Anyway, as part of his argument, Cannon cites the situation in Massachusetts (where Mitt Romney's "Romneycare" was the precursor to Obamacare, of course) by quoting a 2010 Boston Globe article:

This was all predictable. Something similar, but apparently less dramatic, happened in Massachusetts after that state enacted a nearly identical law. In 2010, the Boston Globe reported:

Thousands of consumers are gaming Massachusetts’ 2006 health insurance law by buying insurance when they need to cover pricey medical care, such as fertility treatments and knee surgery, and then swiftly dropping coverage, a practice that insurance executives say is driving up costs for other people and small businesses.

In 2009 alone, 936 people signed up for coverage with Blue Cross and Blue Shield of Massachusetts for three months or less and ran up claims of more than $1,000 per month while in the plan. Their medical spending while insured was more than four times the average for consumers who buy coverage on their own and retain it in a normal fashion, according to data the state’s largest private insurer provided the Globe.

Sounds bad, right?

Well, except for one thing. As Hiltzik brought to my attention, from the very same Boston Globe article:

Governor Deval Patrick recently filed legislation that state regulators believe will help fix the problem, by restricting insurance enrollment to twice a year for people who buy on the open market and allowing waiting periods before coverage kicks in. But insurers say stronger action is needed. Consumer advocates caution, however, that many people who sign up for short-term coverage may merely be between jobs.

...Insurers want rules that would restrict enrollment for individuals buying on the open market to a designated month each year, unless they have had a major life change, such as a divorce — similar to the practice used by most employers. They say this would curb the practice of buying coverage just before an expensive elective procedure that can be planned ahead, such as knee or hip replacements or fertility treatments.
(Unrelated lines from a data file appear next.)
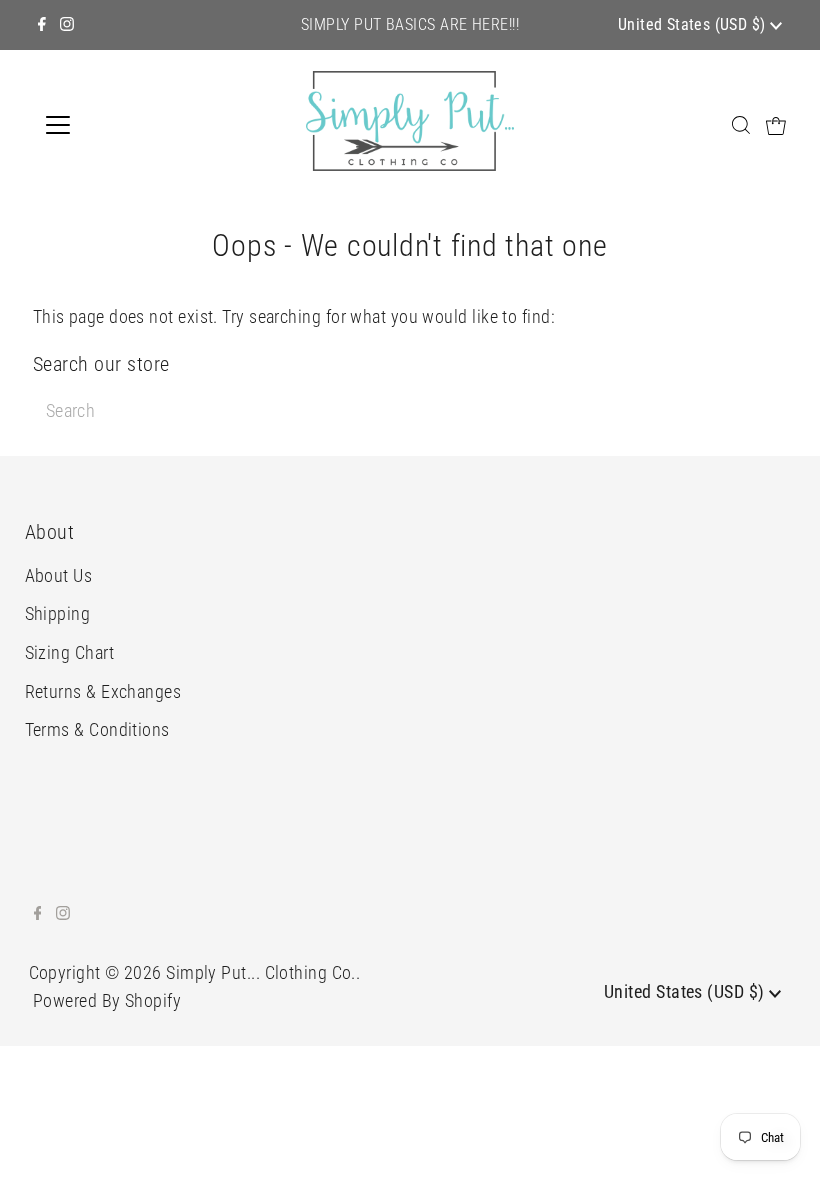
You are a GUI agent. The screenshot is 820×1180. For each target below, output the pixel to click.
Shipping (58, 613)
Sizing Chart (69, 652)
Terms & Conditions (97, 729)
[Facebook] (42, 25)
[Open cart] (776, 125)
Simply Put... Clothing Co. (261, 972)
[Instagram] (67, 25)
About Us (59, 575)
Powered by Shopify (107, 1000)
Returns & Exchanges (103, 691)
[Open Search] (741, 124)
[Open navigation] (122, 125)
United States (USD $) (694, 24)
Imposing waiting periods for coverage on this group, which was effectively disallowed by the 2006 law, would also deter this practice, insurers say.
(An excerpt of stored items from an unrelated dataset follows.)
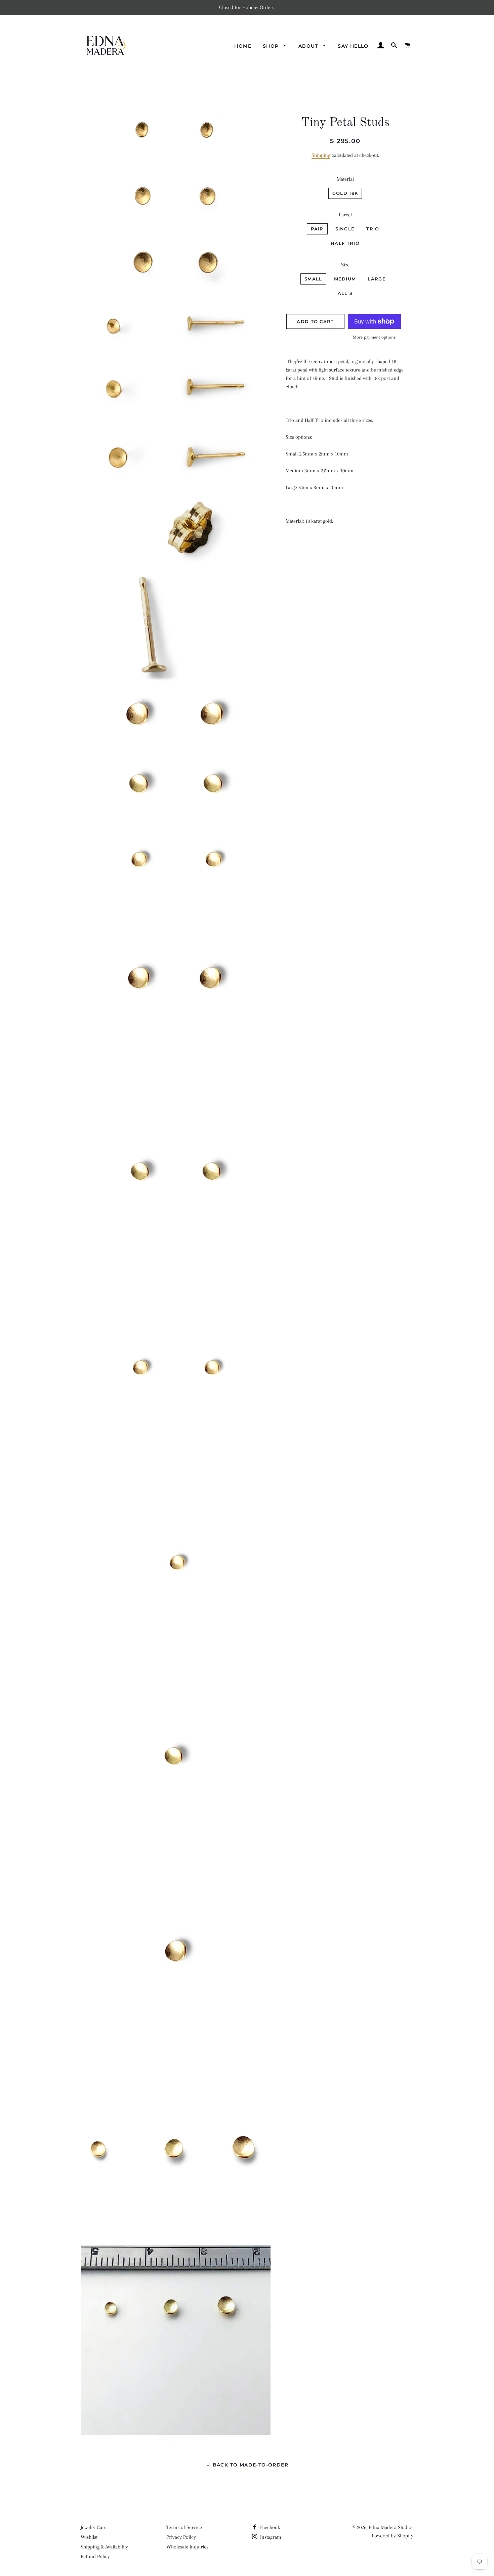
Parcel (345, 215)
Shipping (321, 155)
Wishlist (89, 2537)
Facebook (269, 2527)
...In February, Patrick filed legislation that would give his administration sweeping authority to cap rates charged by insurers and medical providers. The bill included a provision that would restrict enrollment for consumers who are buying insurance on their own to two annual periods — in June and December — but includes exceptions for people facing life changes, such as loss of workplace insurance or the birth of a child.

Remember, this article is from 2010. That means that the "Massachusetts experience" Cannon is using as evidence is meaningless, since at the time, Massachusetts allowed anyone to enroll at any time for any reason they wished to. There were no "special" enrollment periods because there was no enrollment "period"...it was year-round for everyone.

Again, none of that means that the SEP "gaming" isn't still happening; I'm sure it is to some degree. However, as the article itself notes, limiting open enrollment to a limited time with SEP allowances is exactly the same as the "practice used by most employers" already.

As I noted last week, the solution with regard to SEPs and potential gaming re. the ACA exchanges appears to be just a matter of verification/enforcement and tightening up the rules a bit, not scrapping the whole system.